今月の言葉を見て、私が最初に思い出したのは、『西遊記』の孫悟空とお釈迦様のお話です。
乱暴狼藉をはたらく孫悟空に、お釈迦様は言われます。「私の手のひらから飛び出すことができれば、お前の望む通りにしてあげよう。」悟空は「バカにするな!」と筋斗雲に飛び乗り、世界の端を目指します。ここまで来たら大丈夫だろうと思ったその先に、雲の間から立っている五本の柱が見えてきました。「これが世界の行き止まりだな。」来た証拠にと柱に名前を書き、お釈迦様のもとへ帰ってきた悟空。しかしお釈迦様の指を見ると、悟空の名前が書いてありました。結局悟空は、手のひらの上で飛び回っていただけだったというお話です。

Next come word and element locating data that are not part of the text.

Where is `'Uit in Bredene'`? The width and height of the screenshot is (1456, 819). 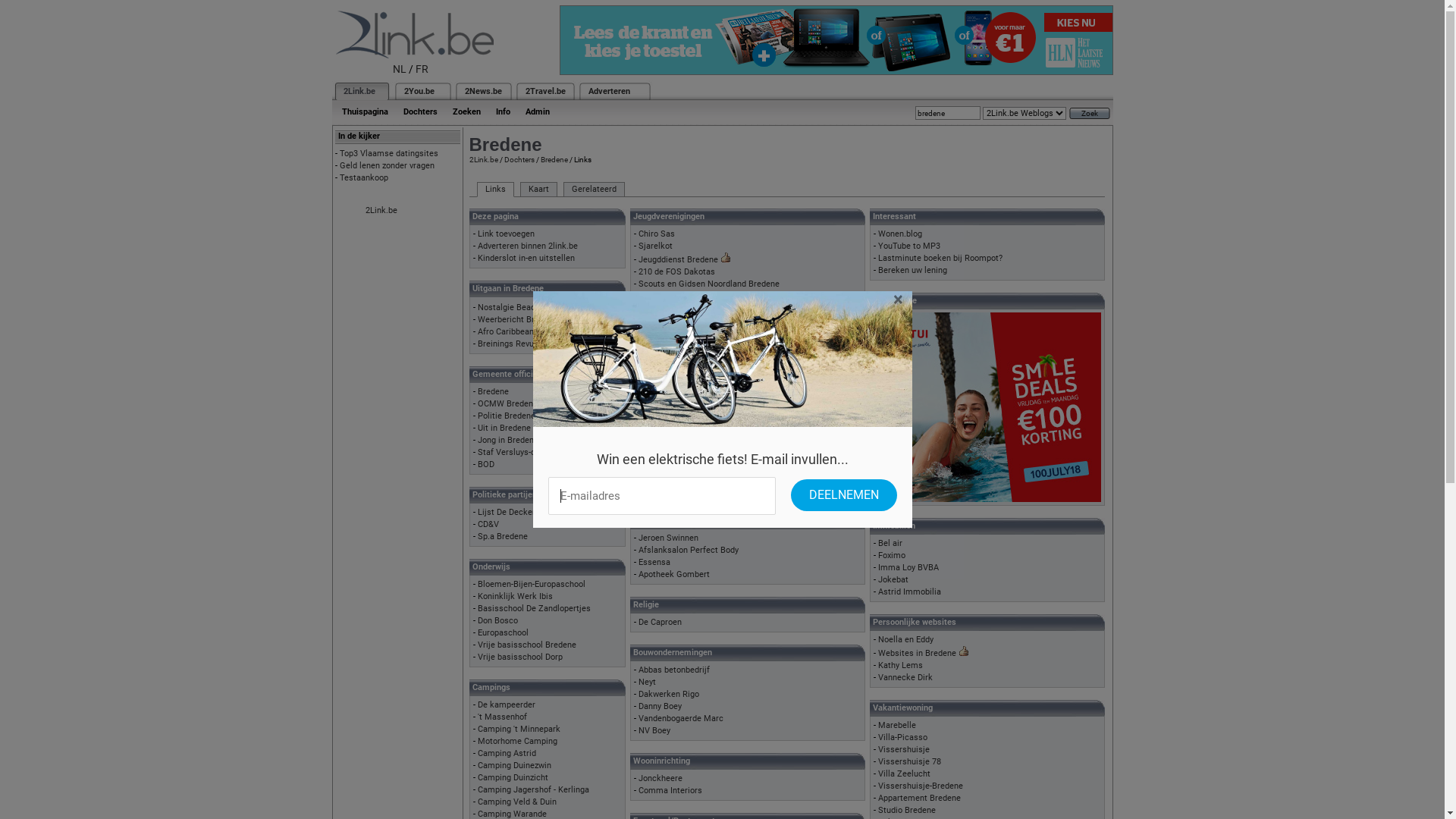 'Uit in Bredene' is located at coordinates (504, 428).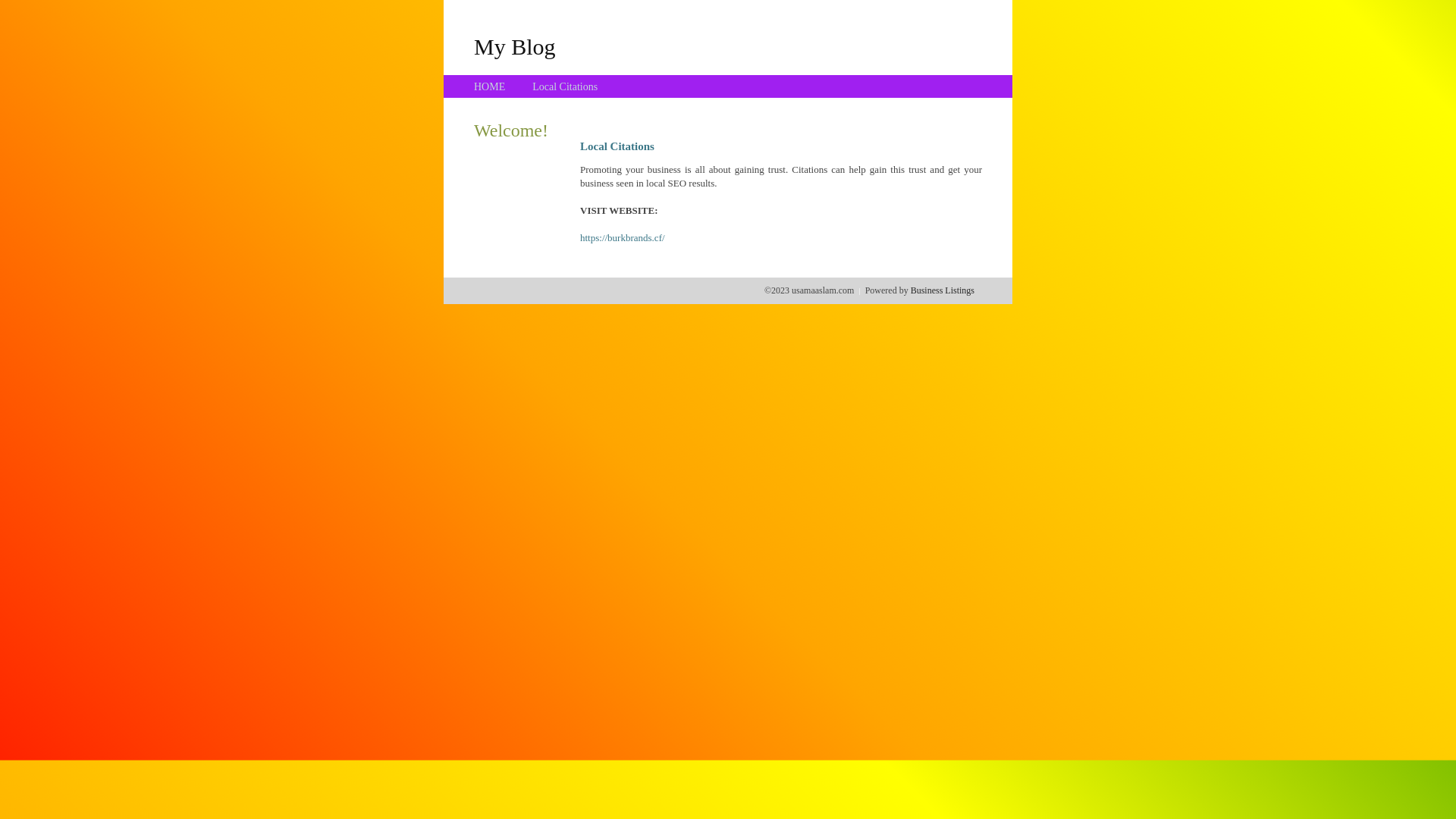 This screenshot has width=1456, height=819. What do you see at coordinates (622, 237) in the screenshot?
I see `'https://burkbrands.cf/'` at bounding box center [622, 237].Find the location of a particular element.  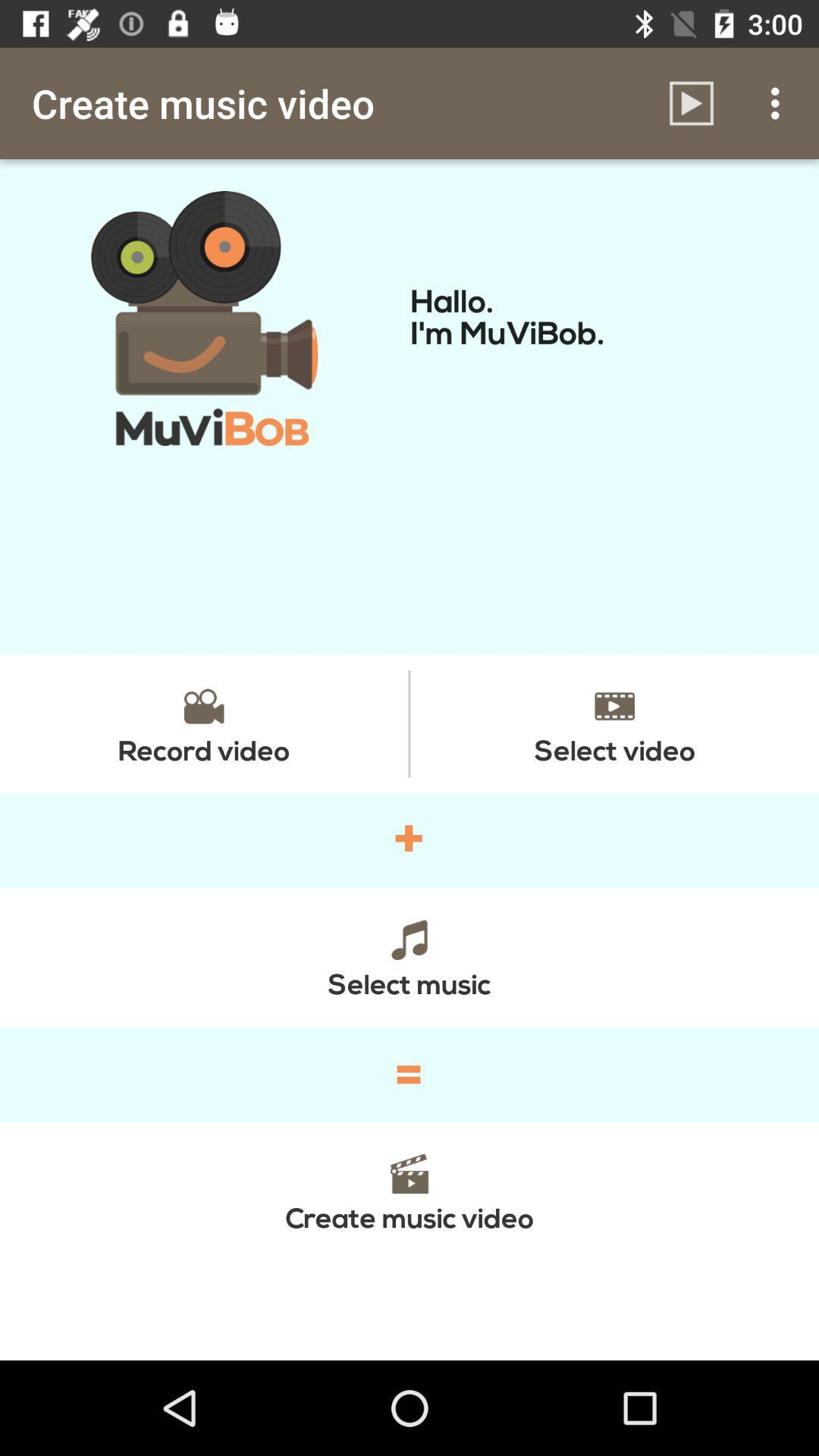

icon above the hallo i m icon is located at coordinates (691, 102).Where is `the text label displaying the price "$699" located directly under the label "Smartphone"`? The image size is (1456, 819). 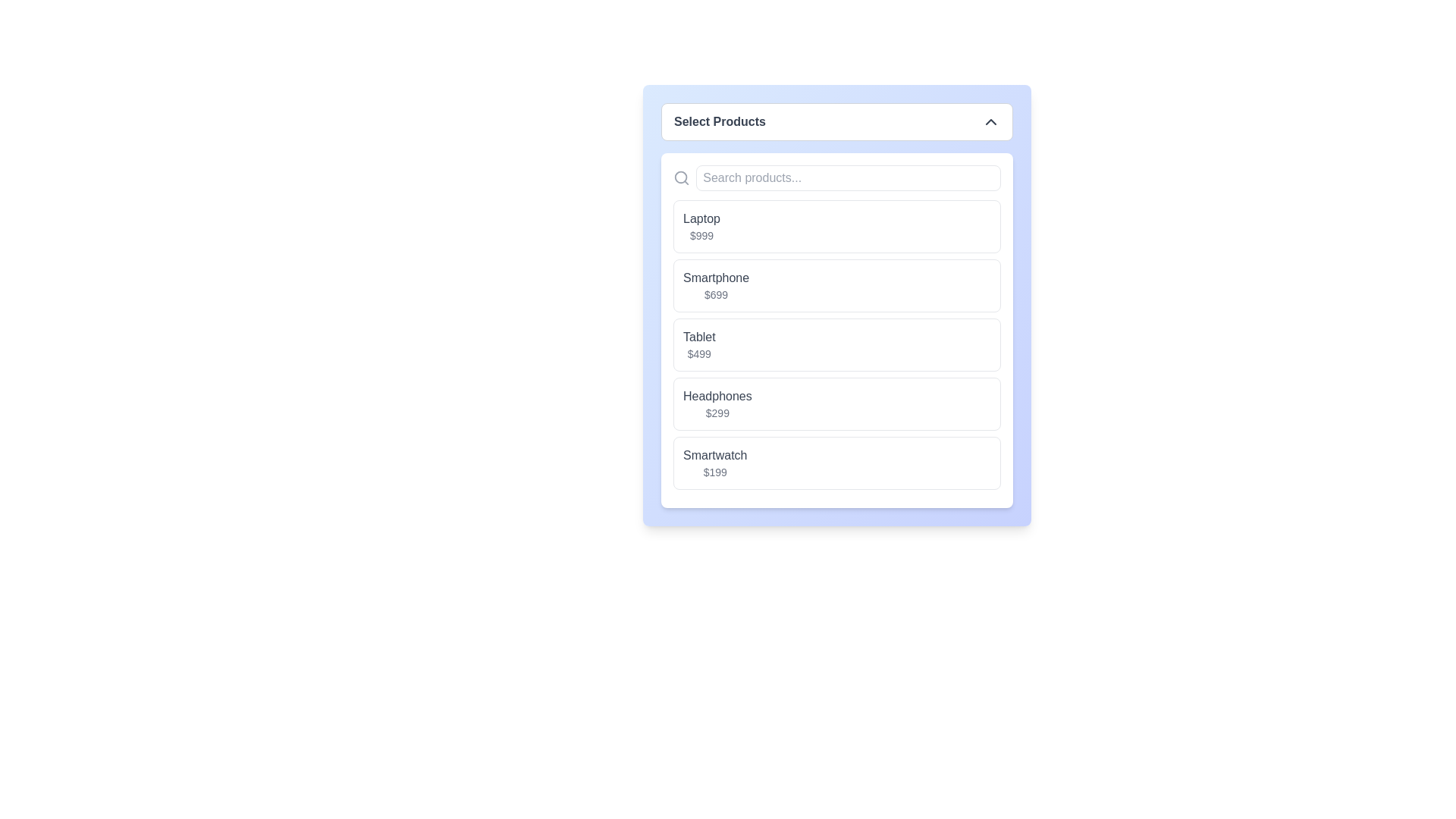
the text label displaying the price "$699" located directly under the label "Smartphone" is located at coordinates (715, 295).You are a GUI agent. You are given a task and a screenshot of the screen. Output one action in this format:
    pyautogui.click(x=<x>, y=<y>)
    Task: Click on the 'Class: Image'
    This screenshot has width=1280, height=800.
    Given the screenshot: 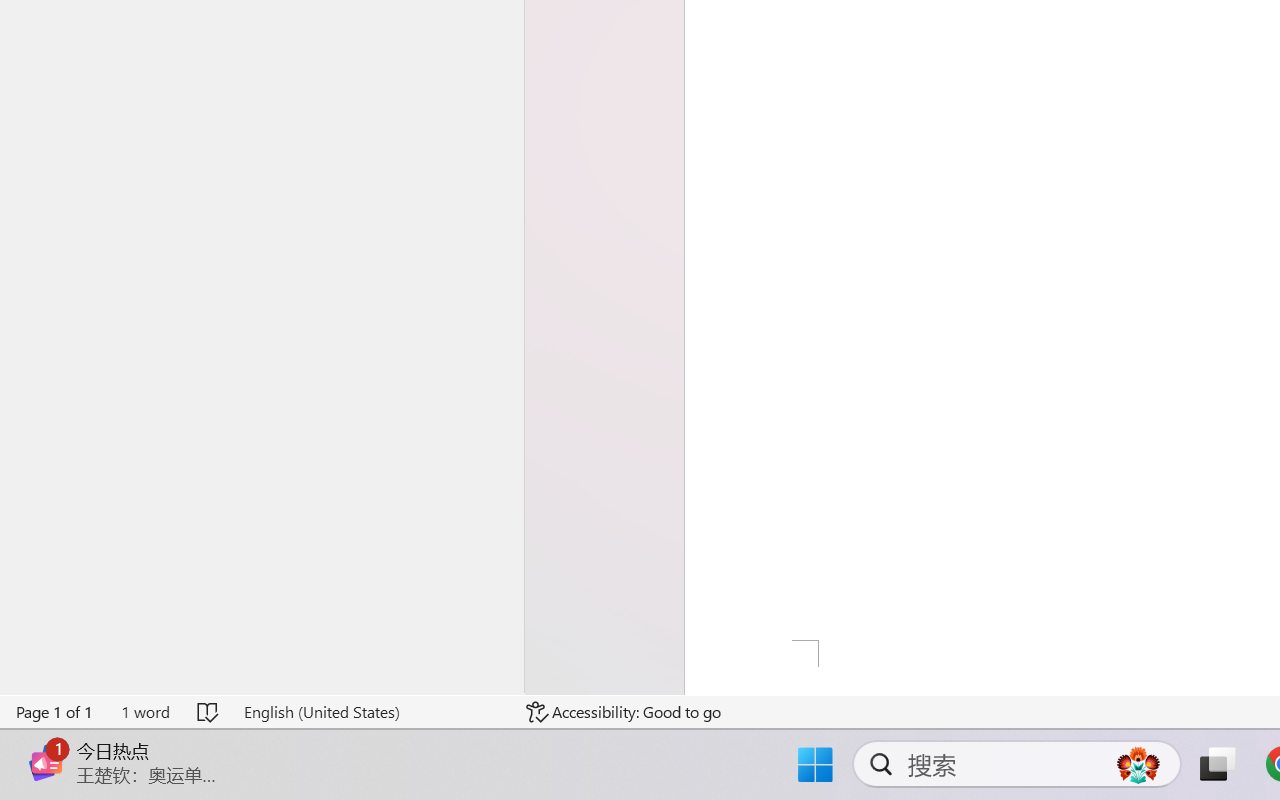 What is the action you would take?
    pyautogui.click(x=46, y=762)
    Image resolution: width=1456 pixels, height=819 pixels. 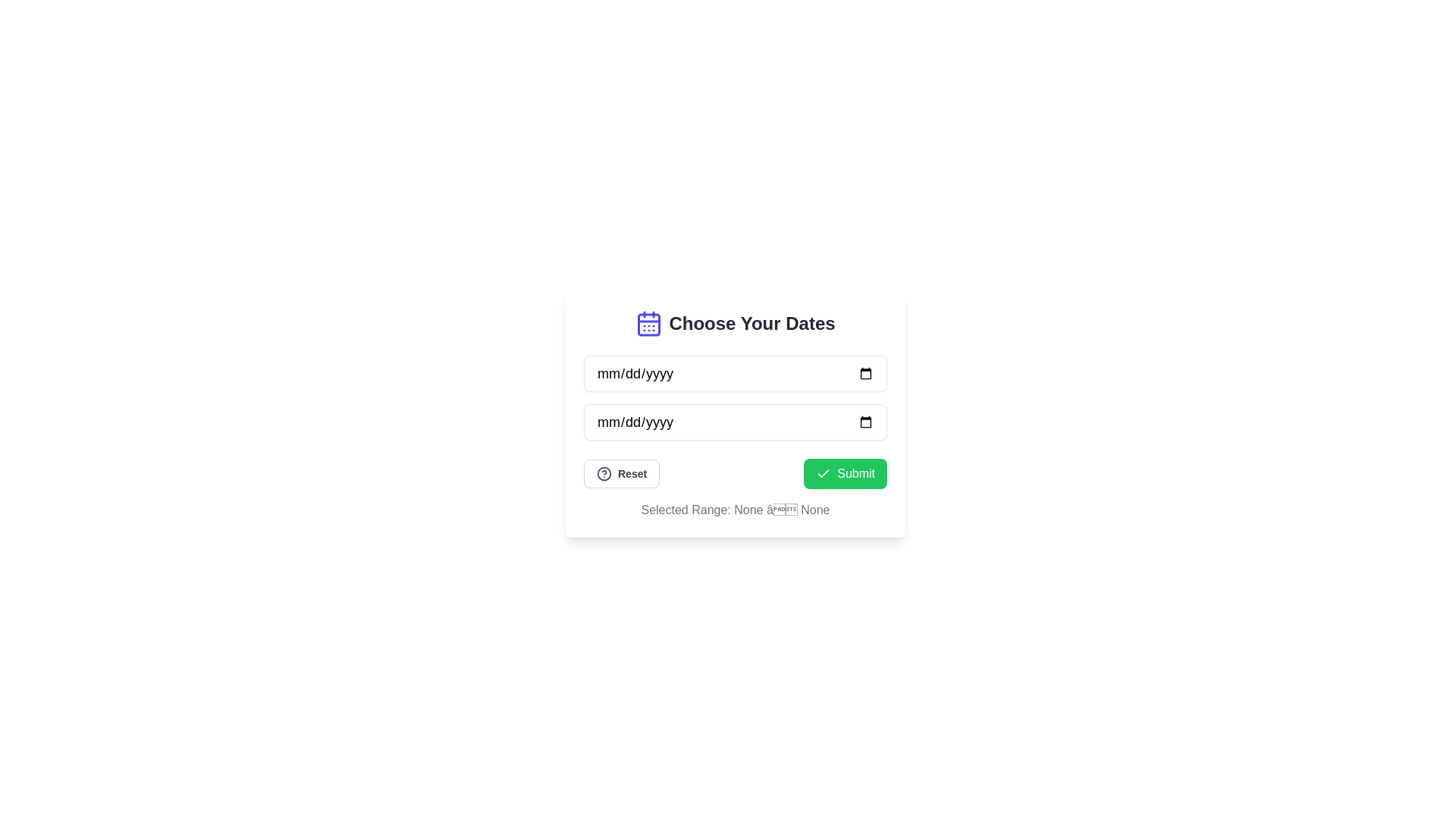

こう聞くと、「み手の上」とは「手のひらの上で、もてあそばれている」という悪いイメージにつながってしまうのかもしれません。私たちは、手のひらから飛び出すことが「自由」であり、「自立」であると思っているのではないでしょうか。自分の力だけで立つことを、誰に依存することなく生きることを「自立」といい、誰の干渉も受けずに、自分の思いだけで生きることを「自由」だと。